What to work on ▸
Output the following lines verbatim.

Raw records ▸
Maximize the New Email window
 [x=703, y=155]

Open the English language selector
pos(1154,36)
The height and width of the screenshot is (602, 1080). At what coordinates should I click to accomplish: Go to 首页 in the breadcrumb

The answer ▸
Maximize the New Email window
 [x=703, y=155]

Open the English language selector
pos(1154,36)
The height and width of the screenshot is (602, 1080). At what coordinates should I click to accomplish: Go to 首页 in the breadcrumb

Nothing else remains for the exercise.